Nous observons des valeurs plus faibles d’ATP dans les tumeurs SDH par rapport aux tumeurs VHL, probablement en raison d'une glycolyse marquée chez ces dernières. En revanche, les phéochromocytomes et les paragangliomes VHL montrent les valeurs les plus élevées de GSH (tableau 1). Le niveau de GSH semble être un indicateur sensible de la capacité cellulaire à résister au stress

oxydatif. En effet, son potentiel oxydo-réducteur élevé fait du GSH à la fois un puissant antioxydant et un cofacteur pour les réactions enzymatiques qui nécessitent des électrons.
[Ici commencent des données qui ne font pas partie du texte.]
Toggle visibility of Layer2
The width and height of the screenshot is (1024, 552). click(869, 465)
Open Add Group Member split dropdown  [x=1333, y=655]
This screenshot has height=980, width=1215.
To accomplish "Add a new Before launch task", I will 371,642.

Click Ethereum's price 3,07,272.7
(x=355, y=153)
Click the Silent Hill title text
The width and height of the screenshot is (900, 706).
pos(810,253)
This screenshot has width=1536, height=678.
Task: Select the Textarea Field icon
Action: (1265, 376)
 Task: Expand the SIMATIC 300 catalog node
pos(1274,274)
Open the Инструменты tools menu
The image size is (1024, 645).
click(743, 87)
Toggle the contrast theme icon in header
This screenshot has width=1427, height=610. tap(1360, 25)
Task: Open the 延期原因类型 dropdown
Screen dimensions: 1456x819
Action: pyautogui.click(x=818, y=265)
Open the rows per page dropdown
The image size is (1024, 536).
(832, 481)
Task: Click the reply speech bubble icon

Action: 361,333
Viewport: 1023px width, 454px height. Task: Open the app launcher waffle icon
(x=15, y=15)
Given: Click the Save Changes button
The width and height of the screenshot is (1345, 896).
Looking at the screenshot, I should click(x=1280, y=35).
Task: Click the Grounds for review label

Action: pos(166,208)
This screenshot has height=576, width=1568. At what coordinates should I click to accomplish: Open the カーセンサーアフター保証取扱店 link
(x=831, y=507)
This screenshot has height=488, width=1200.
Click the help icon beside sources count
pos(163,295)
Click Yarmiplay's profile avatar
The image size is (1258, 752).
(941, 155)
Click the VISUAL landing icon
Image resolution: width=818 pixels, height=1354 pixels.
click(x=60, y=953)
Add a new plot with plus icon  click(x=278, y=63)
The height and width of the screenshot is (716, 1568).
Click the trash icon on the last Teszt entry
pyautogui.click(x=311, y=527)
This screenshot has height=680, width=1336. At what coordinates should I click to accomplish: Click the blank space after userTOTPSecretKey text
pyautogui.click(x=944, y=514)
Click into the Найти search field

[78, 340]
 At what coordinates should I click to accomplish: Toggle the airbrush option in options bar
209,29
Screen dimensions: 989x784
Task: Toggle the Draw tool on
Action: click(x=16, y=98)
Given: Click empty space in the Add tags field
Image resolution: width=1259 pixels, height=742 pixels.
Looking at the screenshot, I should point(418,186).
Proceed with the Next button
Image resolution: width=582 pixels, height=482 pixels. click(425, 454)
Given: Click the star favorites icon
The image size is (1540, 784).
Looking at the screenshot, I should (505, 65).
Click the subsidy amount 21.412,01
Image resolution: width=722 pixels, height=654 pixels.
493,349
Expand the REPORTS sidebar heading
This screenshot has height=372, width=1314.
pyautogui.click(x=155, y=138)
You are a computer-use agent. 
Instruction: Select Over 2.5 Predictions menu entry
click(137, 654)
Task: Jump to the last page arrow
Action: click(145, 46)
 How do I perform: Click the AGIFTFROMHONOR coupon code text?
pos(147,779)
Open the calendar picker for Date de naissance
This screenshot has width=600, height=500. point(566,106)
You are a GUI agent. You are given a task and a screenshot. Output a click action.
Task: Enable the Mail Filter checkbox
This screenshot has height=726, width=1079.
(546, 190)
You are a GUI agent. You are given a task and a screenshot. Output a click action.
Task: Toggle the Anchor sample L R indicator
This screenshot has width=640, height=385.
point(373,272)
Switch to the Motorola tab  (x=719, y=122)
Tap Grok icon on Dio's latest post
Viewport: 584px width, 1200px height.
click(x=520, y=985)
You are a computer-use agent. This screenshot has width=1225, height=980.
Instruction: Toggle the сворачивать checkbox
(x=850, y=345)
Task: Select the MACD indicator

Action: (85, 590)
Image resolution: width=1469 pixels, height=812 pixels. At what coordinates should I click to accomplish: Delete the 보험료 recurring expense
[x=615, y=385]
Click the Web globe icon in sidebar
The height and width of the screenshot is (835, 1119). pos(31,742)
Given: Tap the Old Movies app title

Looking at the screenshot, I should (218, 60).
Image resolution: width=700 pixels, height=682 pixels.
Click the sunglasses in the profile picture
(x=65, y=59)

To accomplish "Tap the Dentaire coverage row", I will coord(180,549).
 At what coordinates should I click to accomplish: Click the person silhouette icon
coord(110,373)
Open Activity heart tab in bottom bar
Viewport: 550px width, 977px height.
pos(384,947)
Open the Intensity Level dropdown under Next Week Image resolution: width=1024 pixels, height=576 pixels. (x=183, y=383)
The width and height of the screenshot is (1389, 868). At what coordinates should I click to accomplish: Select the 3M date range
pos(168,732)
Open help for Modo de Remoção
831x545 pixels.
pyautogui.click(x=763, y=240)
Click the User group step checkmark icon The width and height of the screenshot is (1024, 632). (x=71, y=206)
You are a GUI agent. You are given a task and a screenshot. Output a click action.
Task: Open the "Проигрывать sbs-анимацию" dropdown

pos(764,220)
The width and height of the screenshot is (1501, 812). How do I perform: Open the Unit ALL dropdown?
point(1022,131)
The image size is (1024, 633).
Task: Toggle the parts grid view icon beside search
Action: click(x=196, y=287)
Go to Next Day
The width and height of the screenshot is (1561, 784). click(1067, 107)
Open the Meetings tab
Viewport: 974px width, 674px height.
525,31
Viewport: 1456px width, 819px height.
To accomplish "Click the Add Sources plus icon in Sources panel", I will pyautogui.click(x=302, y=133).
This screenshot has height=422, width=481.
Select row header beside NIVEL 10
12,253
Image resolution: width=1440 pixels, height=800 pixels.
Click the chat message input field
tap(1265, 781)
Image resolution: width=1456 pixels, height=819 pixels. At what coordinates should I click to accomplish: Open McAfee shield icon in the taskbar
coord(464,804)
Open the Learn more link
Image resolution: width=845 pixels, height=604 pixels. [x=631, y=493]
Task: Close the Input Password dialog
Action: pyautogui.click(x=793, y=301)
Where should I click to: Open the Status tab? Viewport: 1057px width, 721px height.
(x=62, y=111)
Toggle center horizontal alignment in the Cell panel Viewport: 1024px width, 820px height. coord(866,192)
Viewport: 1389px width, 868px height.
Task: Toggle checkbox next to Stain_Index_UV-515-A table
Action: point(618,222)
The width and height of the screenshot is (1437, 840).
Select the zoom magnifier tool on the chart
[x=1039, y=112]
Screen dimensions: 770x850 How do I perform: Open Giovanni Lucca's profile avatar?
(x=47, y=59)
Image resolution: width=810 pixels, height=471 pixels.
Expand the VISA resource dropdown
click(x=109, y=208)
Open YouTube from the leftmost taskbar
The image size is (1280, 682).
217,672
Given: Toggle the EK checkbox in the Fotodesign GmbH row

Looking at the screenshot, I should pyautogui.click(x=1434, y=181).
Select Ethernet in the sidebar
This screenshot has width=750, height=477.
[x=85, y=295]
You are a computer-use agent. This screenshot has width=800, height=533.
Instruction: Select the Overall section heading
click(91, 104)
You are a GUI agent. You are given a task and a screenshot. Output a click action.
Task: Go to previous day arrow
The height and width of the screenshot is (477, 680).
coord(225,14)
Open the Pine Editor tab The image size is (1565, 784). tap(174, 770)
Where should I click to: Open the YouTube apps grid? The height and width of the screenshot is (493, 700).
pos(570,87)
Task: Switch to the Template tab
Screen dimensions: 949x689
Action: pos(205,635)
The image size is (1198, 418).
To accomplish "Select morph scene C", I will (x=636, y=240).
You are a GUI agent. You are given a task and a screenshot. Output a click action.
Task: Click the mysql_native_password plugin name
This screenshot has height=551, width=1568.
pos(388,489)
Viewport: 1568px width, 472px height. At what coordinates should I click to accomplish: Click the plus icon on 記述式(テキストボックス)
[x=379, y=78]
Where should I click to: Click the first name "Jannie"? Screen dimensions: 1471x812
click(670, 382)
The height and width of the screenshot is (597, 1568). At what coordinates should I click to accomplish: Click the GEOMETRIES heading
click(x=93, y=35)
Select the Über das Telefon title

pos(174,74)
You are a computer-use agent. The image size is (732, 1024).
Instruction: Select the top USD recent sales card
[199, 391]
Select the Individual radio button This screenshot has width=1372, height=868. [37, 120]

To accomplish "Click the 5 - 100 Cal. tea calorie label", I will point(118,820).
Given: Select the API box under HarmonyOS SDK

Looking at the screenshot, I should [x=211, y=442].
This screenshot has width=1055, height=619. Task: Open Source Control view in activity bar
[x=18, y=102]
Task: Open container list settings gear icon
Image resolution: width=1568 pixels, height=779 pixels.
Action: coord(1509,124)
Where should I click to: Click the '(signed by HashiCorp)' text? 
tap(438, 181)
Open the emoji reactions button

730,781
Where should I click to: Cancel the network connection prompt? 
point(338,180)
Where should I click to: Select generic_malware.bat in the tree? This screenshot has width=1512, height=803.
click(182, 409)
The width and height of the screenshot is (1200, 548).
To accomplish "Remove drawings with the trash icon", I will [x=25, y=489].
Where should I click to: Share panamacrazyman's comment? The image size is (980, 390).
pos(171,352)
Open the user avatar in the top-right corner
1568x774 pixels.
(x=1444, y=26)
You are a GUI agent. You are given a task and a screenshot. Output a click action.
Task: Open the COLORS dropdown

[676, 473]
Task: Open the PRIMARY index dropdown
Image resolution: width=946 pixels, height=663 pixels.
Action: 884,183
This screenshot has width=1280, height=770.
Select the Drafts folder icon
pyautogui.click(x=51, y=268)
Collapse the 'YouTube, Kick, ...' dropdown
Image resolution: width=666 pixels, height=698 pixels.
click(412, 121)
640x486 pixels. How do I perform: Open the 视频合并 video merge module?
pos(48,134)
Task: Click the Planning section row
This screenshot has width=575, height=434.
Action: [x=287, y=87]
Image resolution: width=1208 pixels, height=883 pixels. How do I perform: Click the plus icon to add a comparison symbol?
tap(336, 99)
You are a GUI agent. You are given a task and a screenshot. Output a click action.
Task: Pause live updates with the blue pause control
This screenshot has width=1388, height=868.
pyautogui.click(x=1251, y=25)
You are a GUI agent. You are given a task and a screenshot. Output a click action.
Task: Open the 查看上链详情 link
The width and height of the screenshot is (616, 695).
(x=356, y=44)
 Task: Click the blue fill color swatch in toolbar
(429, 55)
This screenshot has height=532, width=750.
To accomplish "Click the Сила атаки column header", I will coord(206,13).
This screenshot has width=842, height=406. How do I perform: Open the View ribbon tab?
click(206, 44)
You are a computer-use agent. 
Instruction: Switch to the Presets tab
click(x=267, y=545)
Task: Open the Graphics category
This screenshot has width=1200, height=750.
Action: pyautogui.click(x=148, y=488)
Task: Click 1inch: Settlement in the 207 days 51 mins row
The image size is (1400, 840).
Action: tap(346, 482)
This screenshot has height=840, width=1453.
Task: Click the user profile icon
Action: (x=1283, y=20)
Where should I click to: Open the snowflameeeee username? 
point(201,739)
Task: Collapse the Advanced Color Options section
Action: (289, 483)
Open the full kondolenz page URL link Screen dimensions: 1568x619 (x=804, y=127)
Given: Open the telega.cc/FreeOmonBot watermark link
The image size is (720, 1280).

La faible quantité de GSH dans les formes tumorales sporadiques peut être liée à l'inhibition de la chaîne de transport électronique (ETC) qui est nécessaire pour la régénération du GSH par synthèse de NADPH. En effet, il a été montré précédemment que les tumeurs sporadiques peuvent présenter une diminution de la respiration mitochondriale.

Ces constatations apportent de nouveaux éléments qui semblent importants pour une meilleure compréhension de la physiopathologie tumorale. Nos résultats suggèrent l'existence d'une empreinte spécifique succinate-glutamate pour les phéochromocytomes et paragangliomes SDH, potentiellement utile dans l'amélioration du diagnostic, le suivi de ces tumeurs et la conception de nouvelles options de traitement.

Enfin, cette étude montre que la spectroscopie RMN HRMAS est une méthode prometteuse et fiable pour la caractérisation ex vivo du profil métabolomique des phéochromocytomes et paragangliomes sympathiques.